Some of Devumi's customers are actor John Leguizamo, Dell's Michael Dell and sports star like Ray Lewis and swimsuit model Ms Kathy Ireland. 

The motive of buying bots is clear enough. 

"Several Devumi customers acknowledged that they bought bots because their careers had come to depend, in part, on the appearance of social media influence." 

An economist Mr Jason Schenker said: "No one will take you seriously if you don't have a noteworthy presence." Jason himself has purchased at least 260,000 followers.

One journalist Ankita Varma wrote this: "We live in an online world and it is easy to become perpetually dissatisfied, easily bored and emotionally detached. Our senses now need so much more to be entertained."

Think about the fake restaurant in Dulwich, which ranked no. 1 in November 2017 at Trip Advisor, the sad Chinese stuntman who fell 60 storey from a China skyscraper, and Logan Paul who uploaded video of an attempted suicide while visiting the Aikigahara forest in Japan, which racked up hundreds of thousands of views, and then ask yourself this:-

"Has anything about us changed?"

Alas, looking back from today, I don't think so. 

We have always been looking for and seeking after attention. The only difference is that we have found new ways of monetizing attention on a global basis, and such opportunities have gone viral in cyberspace. 

The other difference is that we have become less authentic and shallower with the advent of social media. It's a matter of degree. 

The internet is no doubt connecting people, yet we still feel lonely. We have thousands of followers, but we want more, much more. It's never enough. 

The internet is making it easy for people to buy, exchange and sell, yet we are still insatiable, and most times, empty because we are hoarding mindlessly without knowing what to do with our purchases.

And the internet is facilitating more interaction, increasing opportunity to make friends and setting up dates to spark that romantic get together, yet we are still fantasizing, looking for that perfect partner even when we are already married, and scouring the globe from the comfort of our private bedroom finding ways and means to be happy.

Alas, most of the time, we are more depressed than ever. But our solution is to click for quick fixes to medicate that mood, listen to some feel-good sermonette online or just chat with strangers half the globe away. 

That chat disguises our true self so that we may play different roles to different strangers we meet in virtual reality in the hope that the distraction can make us forget about addressing what is eating us at the core. 

The real world with real people is the last place we go to to find peace, fulfilment and hope. 

We have thus lost our identity to the internet because we live our lives for attention, and at the same time, giving attention to live vicariously through our online heroes. 

We want to be who we are not, because we do not believe that ourselves are good enough on social media since everyone has such a good (embellished) digital narrative online. 

And everyone who is famous online with million of followers and "Likes" are the benchmark for us to buy, click and consume anything and everything that they have to sell, be it tickets, books, sermons, or personal values. 
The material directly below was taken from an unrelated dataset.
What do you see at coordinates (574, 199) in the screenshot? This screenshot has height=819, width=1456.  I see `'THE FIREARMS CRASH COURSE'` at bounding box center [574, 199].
Here, I am reminded that Facebook has a corporate philosophy, and it is "to move fast and break things." 

Yet, the mind-bending speed has left many things and lives broken as a result. A trail of empty lives crying to be filled. 

Let me end by saying that, I always believe that had Jesus been alive today, he would still touch lives one soul at a time, for example, with the woman at the well, the man at Bethesda pool, and the woman with the alasbater box. 
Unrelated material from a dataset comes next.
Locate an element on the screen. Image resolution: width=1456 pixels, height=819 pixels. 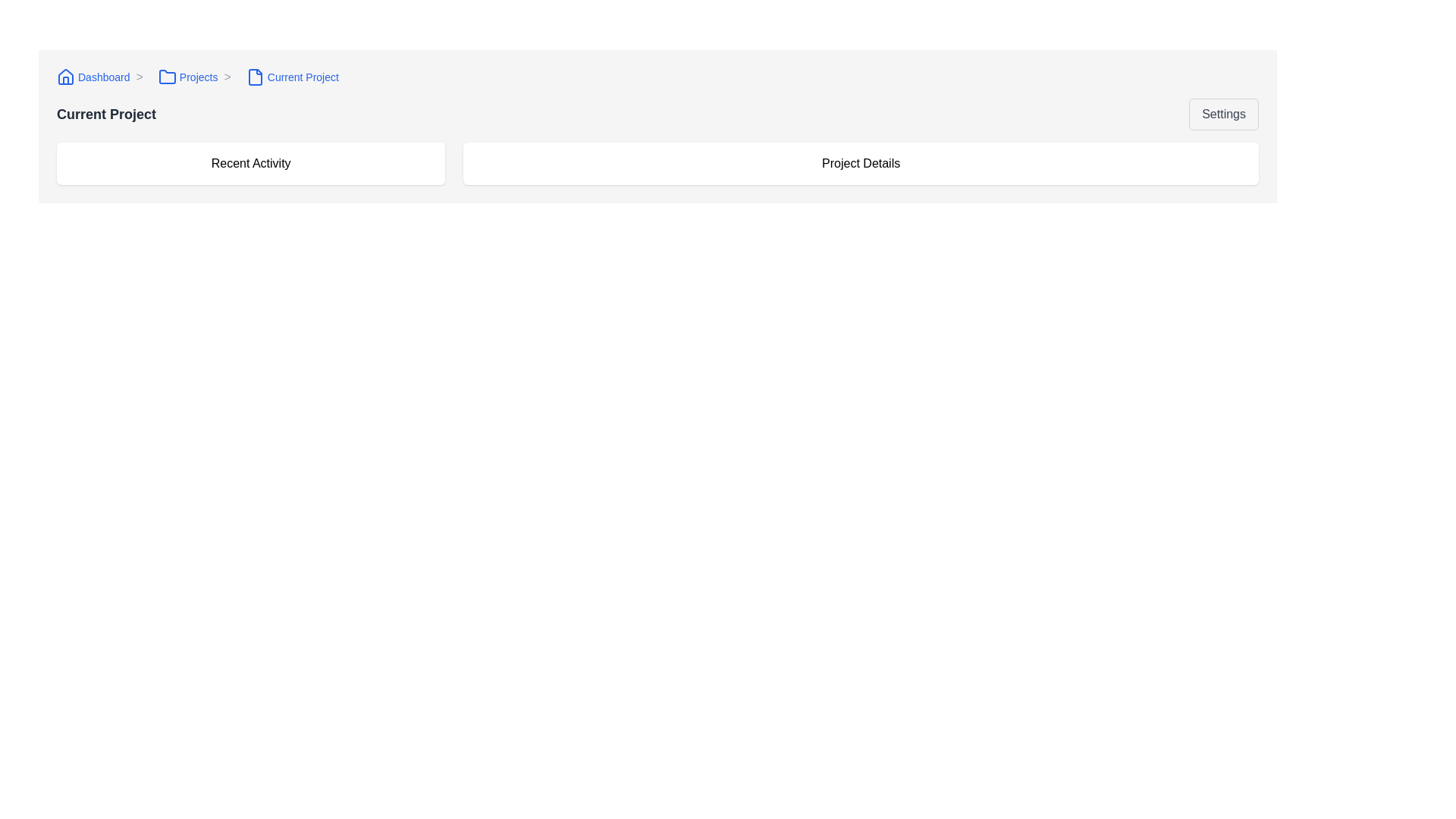
the 'Dashboard' breadcrumb navigation link represented by a small house icon and the clickable text 'Dashboard' is located at coordinates (102, 77).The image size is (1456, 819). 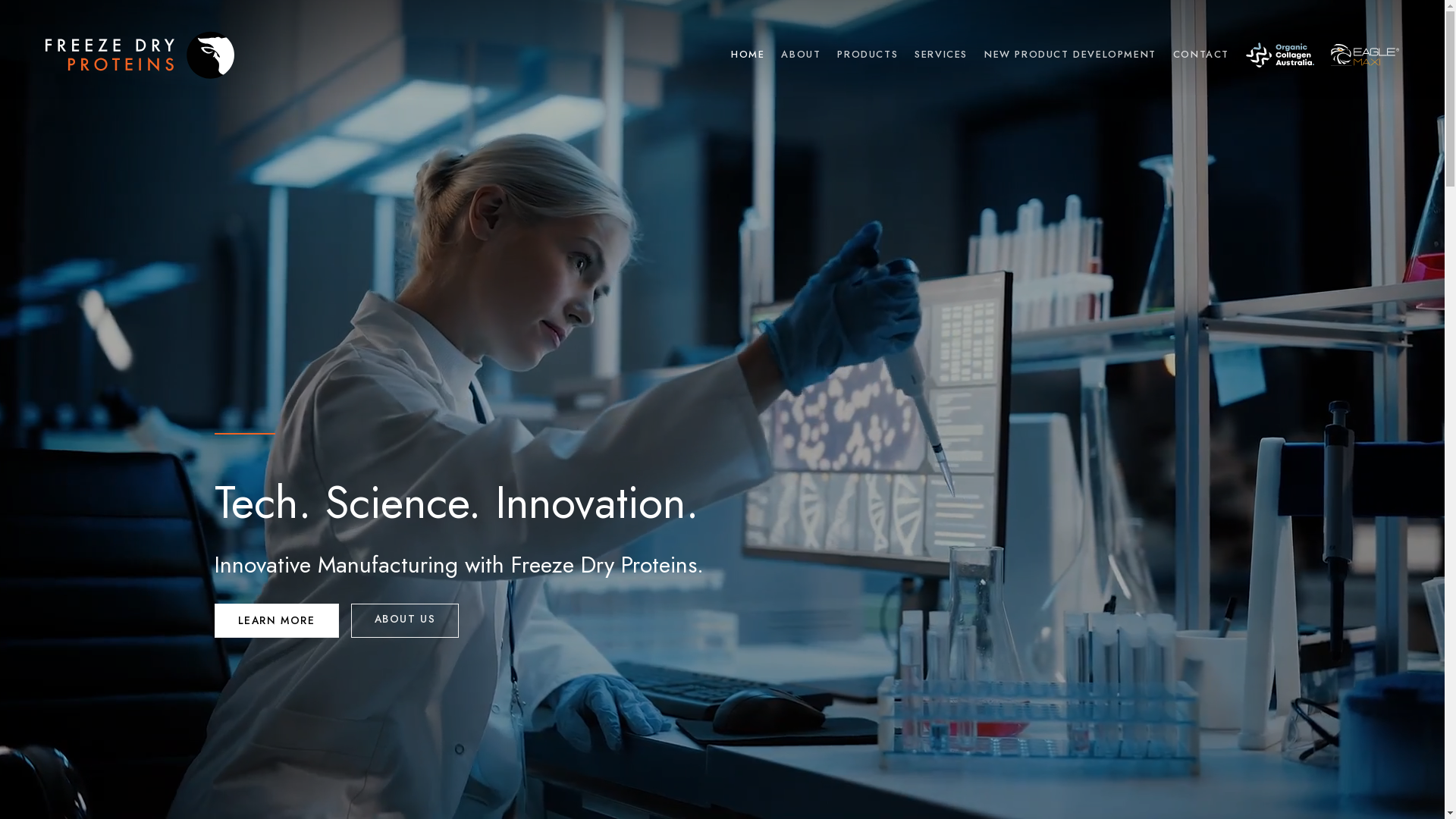 I want to click on 'ABOUT', so click(x=800, y=54).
It doesn't matter that he is not reaching out to enough people, or getting enough "Likes" or followers. Jesus will still stick to his 12 disciples, by eating and sleeping with them, and teaching them face to face. 

Because I believe enduring transformation comes from such lifetime investment in a life just like marriage, loving your children and nurturing close friendships. It's always one life at a time, and not millions at a sweep. 

That is the only way we can be ourselves, authentic and true. And Jesus brings out the best in us when we are ourselves, and not somebody else. Cheerz.